We'll need to rely on something like Ragas to help us get a better sense of how this is performing overall - but it "feels" better!

## Task 7: Multi-Query Retriever

Typically in RAG we have a single query - the one provided by the user.

What if we had....more than one query!

In essence, a Multi-Query Retriever works by:

1. Taking the original user query and creating `n` number of new user queries using an LLM.
2. Retrieving documents for each query.
3. Using all unique retrieved documents as context

So, how is it to set-up? Not bad! Let's see it down below!



In [32]:
from langchain.retrievers.multi_query import MultiQueryRetriever

multi_query_retriever = MultiQueryRetriever.from_llm(
    retriever=naive_retriever, llm=chat_model
)

In [33]:
multi_query_retrieval_chain = (
    {"context": itemgetter("question") | multi_query_retriever, "question": itemgetter("question")}
    | RunnablePassthrough.assign(context=itemgetter("context"))
    | {"response": rag_prompt | chat_model, "context": itemgetter("context")}
)

In [34]:
multi_query_retrieval_chain.invoke({"question" : "What is the most common issue with loans?"})["response"].content

'Based on the provided complaints, the most common issues with loans appear to involve **mismanagement and errors by loan servicers**, such as:\n\n- Errors in loan balances and interest calculations\n- Mishandling of payment plans and difficulty in getting accurate information\n- Uninformed or incorrect reporting to credit bureaus\n- Problems with loan consolidation and lack of transparency\n- Problems related to loan transfers, data breaches, and potential fraud\n- Lack of clear communication and failure to provide necessary documentation\n\nOverall, a frequent theme is **miscommunication, errors, and lack of proper servicing practices**, which cause financial hardship, damage credit, and create confusion for borrowers. \n\nSo, the most common issue seems to be **mismanagement or poor handling by loan servicers**, including incorrect information, errors, and inadequate customer support.\n\nIf you have any more questions or need further clarification, feel free to ask!'

In [35]:
multi_query_retrieval_chain.invoke({"question" : "Did any complaints not get handled in a timely manner?"})["response"].content

'Yes, based on the provided complaints, some complaints did not get handled in a timely manner.

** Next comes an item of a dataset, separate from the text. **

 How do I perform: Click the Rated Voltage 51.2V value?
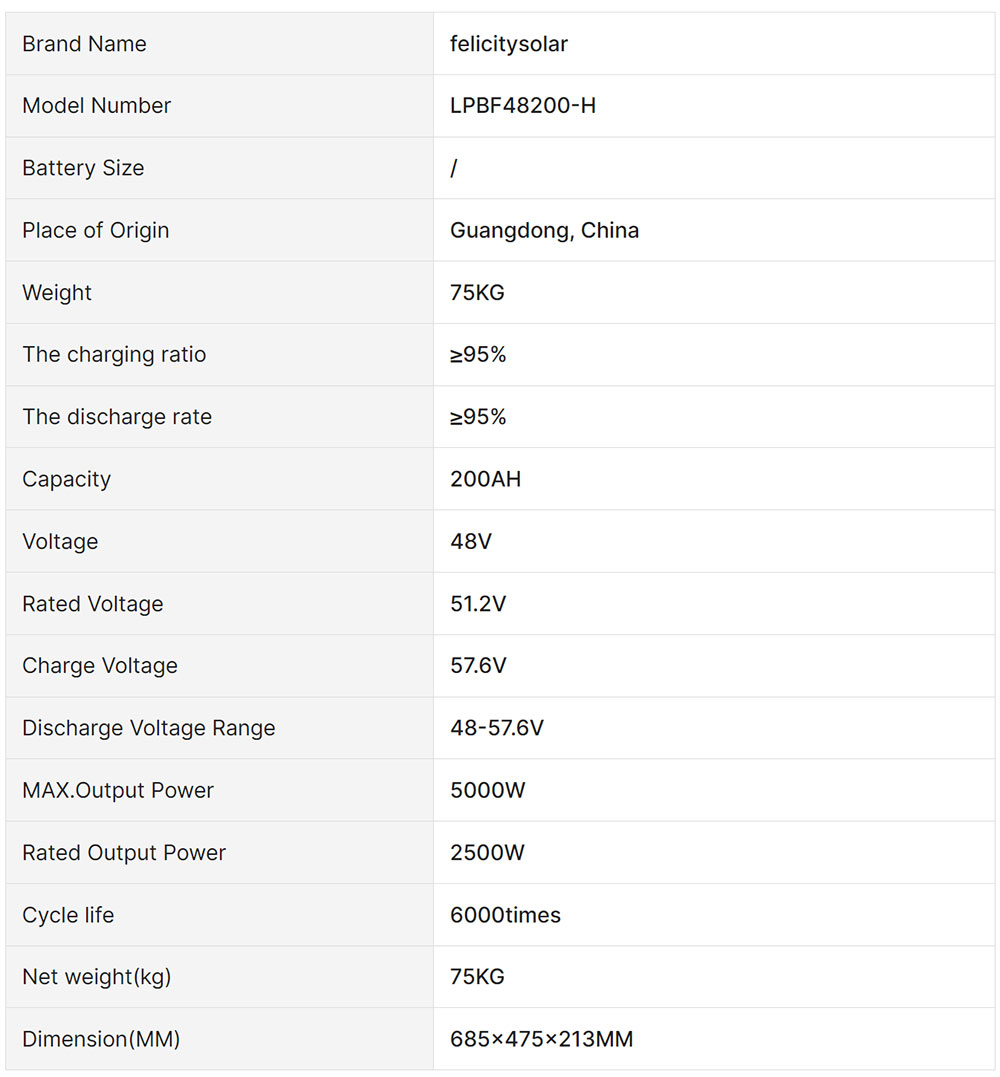coord(478,604)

For example:\n\n- One complaint (row 441) from 03/28/25 was marked as "Timely response?": No, indicating it was not handled promptly.\n- Another complaint (row 503) from 04/14/25 was marked as "Timely response?": Yes, so it was handled promptly.\n- Similarly, complaints from 03/25/25 and 04/01/25 were marked as timely.\n- However, several complaints (e.g., row 716 from 05/02/25, row 471 from 05/01/25, row 66 from 04/18/25, etc.) indicated delayed responses or failure to handle issues promptly, often marked as "No" or "N/A" for timely response.\n\nIn summary, there are multiple instances where complaints were not handled promptly or within the expected timeframe.'

In [36]:
multi_query_retrieval_chain.invoke({"question" : "Why did people fail to pay back their loans?"})["response"].content

'People often failed to pay back their loans due to a combination of systemic issues, lack of proper information, and financial hardships. The context highlights several common reasons:\n\n1. **Lack of Clear Communication and Transparency:** Many borrowers were not adequately informed about their repayment obligations, available repayment plans, or changes in their loan status. For instance, some were unaware of when payments were due, or were not notified about transfers between servicers.\n\n2. **Interest Accumulation During Forbearance or Deferment:** Borrowers were often steered into forbearance or deferment without understanding that interest continued to accrue, making it harder to pay off the loan over time and increasing the total debt.\n\n3. **Systemic Servicing Failures:** Servicers sometimes failed to follow federal regulations regarding notices or provided incorrect or misleading information, which resulted in missed payments, credit report errors, or unawareness of repayme

<div style="background-color: #204B8E; color: white; padding: 10px; border-radius: 5px;">

#### ❓ Question #2:

Explain how generating multiple reformulations of a user query can improve recall.

</div>

<div style="background-color: #204B8E; color: white; padding: 10px; border-radius: 5px;">

### Answer:

- Multi Query retriever is most effective for complex and ambiguous questions. Provides comprehensive, detailed, and accurate answers compared to the other methods (Native, BM25, and Cohere).
- Example Query: Why did people fail to pay back their loans?
- The Multi-Query Result: Provides detailed summary of factors: including lack of communication and transparency, mismanaged payment plans, and poor servicing practices. Also mentions "hardships such as unemployment, medical issues, or unexpected expenses.
</div>

## Task 8: Parent Document Retriever

A "small-to-big" strategy - the Parent Document Retriever works based on a simple strategy:

1. Each un-split "document" will be designated as a "parent document" (You could use larger chunks of document as well, but our data format allows us to consider the overall document as the parent chunk)
2. Store those "parent documents" in a memory store (not a VectorStore)
3. We will chunk each of those documents into smaller documents, and associate them with their respective parents, and store those in a VectorStore. We'll call those "child chunks".
4. When we query our Retriever, we will do a similarity search comparing our query vector to the "child chunks".
5. Instead of returning the "child chunks", we'll return their associated "parent chunks".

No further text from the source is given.